◆ QUOTED PASSAGE:

[Start of Attachment]

Mose et al. [11] reported that the high KI had an impact on a positive analgesic response. The opposite was found in the study performed by Stolting et al. [4]. This corresponds with our experience.

Recalcification

According to the literature recalcification occurs in 40–50% of the irradiated bone destructions [4, 6, 11, 12]. The effect of radiation dose on recalcification is a matter of debate.

Koswig and Budach [29] found that multifraction regimens significantly increase the bone density in the area of metastases compared with single fraction; also Stolting et al. reported that recalcification was detected at total doses >40 Gy for MM patients [4]. Balducci et al. [6] found recalcification with median total doses of 38 Gy. However, the study published by Mose et al. [11] and our experience did not show any influence of radiation dose on recalcification.

Stolting et al. [4] reported the importance of concurrent chemotherapy for recalcification. Mose et al. [11] found that chemotherapy reinforces stabilization of the irradiated bone. In our study we did not find any impact of chemotherapy on recalcification. This could be due to the fact that chemotherapy reduces tumour bulk but there is little data for bone remodelling in patients treated with proteasome inhibitors. In our study only 14.9% of patients received bortezomib; therefore due to the small sample we cannot draw any conclusion on its impact on recalcification.

Mose et al. [11] reported that the high KI and receipt of bisphosphonates had an impact on recalcification. Also we found that a KI > 60% has a positive impact on recalcification. The use of bisphosphonates was insignificant but this may be due to the small sample of patients (only 18%) who were using bisphosphonates.

Quality of life

Novel therapies have led to an improvement in survival, which has resulted in an increase in symptom burden due to the disease itself and the effects of treatments [30, 31]. There are some clinical trials that analyse the effect of radiotherapy on QoL in the treatment of patients with metastases, but there is no clinical study in the treatment of patients with MM. The Dutch Bone Metastasis Study did not show differences in QoL between the single and multifraction regimens [32]. Some studies reported that patients who have pain relief after radiotherapy also have a better QoL [33,34,35]; however, Sauer et al. [36] considered that radiotherapy leads to pain relief, but QoL is not affected positively due to side effects.

[End of Attachment]

◆ DATA EXCERPT:
[Start of Attachment]

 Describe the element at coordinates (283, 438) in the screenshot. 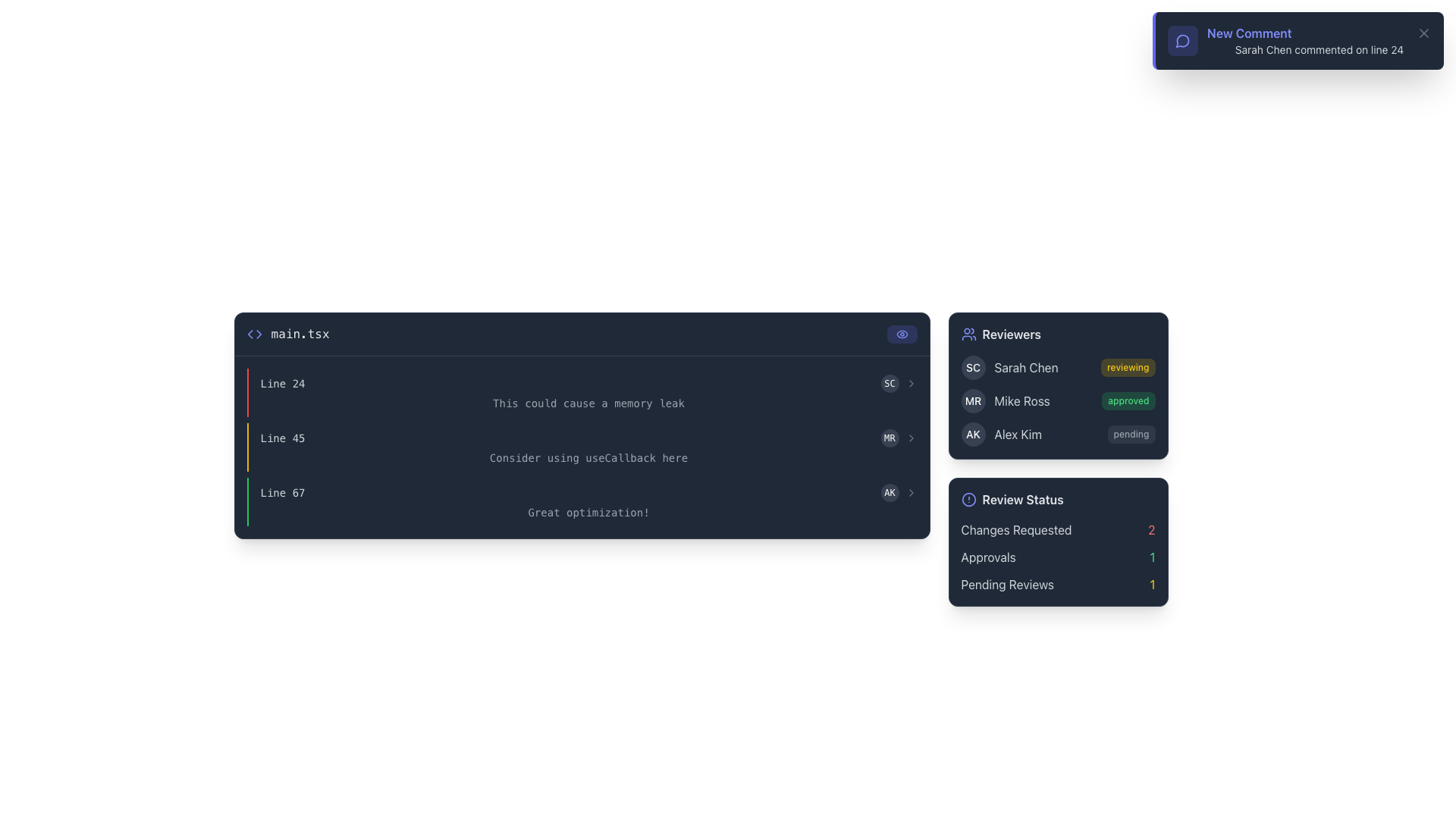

[End of Attachment]

◆ CHECK YOUR UNDERSTANDING:
(A) List every study or group of authors named in the passage on recalcification and quality of life.
(B) In the passage on recalcification and quality of life, what percentage of patients received bortezomib?
(C) Translate this sentence from the passage on recalcification and quality of life into Spanish: "The effect of radiation dose on recalcification is a matter of debate."
The material has no part in any of this.

◆ RESPONSES BY TASK:
(A)
Mose et al.
Stolting et al.
Koswig and Budach
Balducci et al.
The Dutch Bone Metastasis Study
Sauer et al.

(B) 14.9%

(C) El efecto de la dosis de radiación sobre la recalcificación es objeto de debate.